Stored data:
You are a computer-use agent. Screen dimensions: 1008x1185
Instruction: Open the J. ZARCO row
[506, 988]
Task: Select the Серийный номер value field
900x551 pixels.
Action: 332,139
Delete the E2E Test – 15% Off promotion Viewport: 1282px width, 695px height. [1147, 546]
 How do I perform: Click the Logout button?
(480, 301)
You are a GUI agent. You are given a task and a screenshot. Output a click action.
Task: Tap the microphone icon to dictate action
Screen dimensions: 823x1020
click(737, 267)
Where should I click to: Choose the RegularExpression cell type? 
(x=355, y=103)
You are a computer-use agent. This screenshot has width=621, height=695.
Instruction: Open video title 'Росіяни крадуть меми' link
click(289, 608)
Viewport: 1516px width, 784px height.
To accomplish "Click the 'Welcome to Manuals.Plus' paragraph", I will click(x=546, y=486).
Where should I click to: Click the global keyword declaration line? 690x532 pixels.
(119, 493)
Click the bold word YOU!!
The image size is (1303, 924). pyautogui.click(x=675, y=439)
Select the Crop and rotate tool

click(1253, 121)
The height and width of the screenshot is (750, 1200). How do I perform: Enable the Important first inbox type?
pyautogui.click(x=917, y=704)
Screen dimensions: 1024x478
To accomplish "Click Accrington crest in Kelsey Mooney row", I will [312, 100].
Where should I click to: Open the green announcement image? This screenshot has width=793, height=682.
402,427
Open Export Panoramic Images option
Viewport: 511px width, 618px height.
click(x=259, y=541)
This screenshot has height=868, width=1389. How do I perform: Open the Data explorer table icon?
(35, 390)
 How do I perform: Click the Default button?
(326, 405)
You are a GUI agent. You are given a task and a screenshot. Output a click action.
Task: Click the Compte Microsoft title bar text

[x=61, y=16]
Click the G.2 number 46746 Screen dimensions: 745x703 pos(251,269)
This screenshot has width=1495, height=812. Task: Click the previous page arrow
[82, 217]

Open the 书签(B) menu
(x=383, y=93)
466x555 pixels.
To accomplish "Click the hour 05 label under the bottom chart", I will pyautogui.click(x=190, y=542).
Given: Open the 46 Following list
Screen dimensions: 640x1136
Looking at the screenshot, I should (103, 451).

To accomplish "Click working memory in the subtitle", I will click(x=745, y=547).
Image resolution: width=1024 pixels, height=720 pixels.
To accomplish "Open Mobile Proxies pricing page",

About this task: Write out again exactly the lines that run from the one holding "Viewport: 511px width, 618px height." through the last line of the data; omit all other lines.

Task output:
Viewport: 511px width, 618px height.
click(x=259, y=541)
This screenshot has height=868, width=1389. How do I perform: Open the Data explorer table icon?
(35, 390)
 How do I perform: Click the Default button?
(326, 405)
You are a GUI agent. You are given a task and a screenshot. Output a click action.
Task: Click the Compte Microsoft title bar text

[x=61, y=16]
Click the G.2 number 46746 Screen dimensions: 745x703 pos(251,269)
This screenshot has width=1495, height=812. Task: Click the previous page arrow
[82, 217]

Open the 书签(B) menu
(x=383, y=93)
466x555 pixels.
To accomplish "Click the hour 05 label under the bottom chart", I will pyautogui.click(x=190, y=542).
Given: Open the 46 Following list
Screen dimensions: 640x1136
Looking at the screenshot, I should (103, 451).

To accomplish "Click working memory in the subtitle", I will click(x=745, y=547).
Image resolution: width=1024 pixels, height=720 pixels.
To accomplish "Open Mobile Proxies pricing page",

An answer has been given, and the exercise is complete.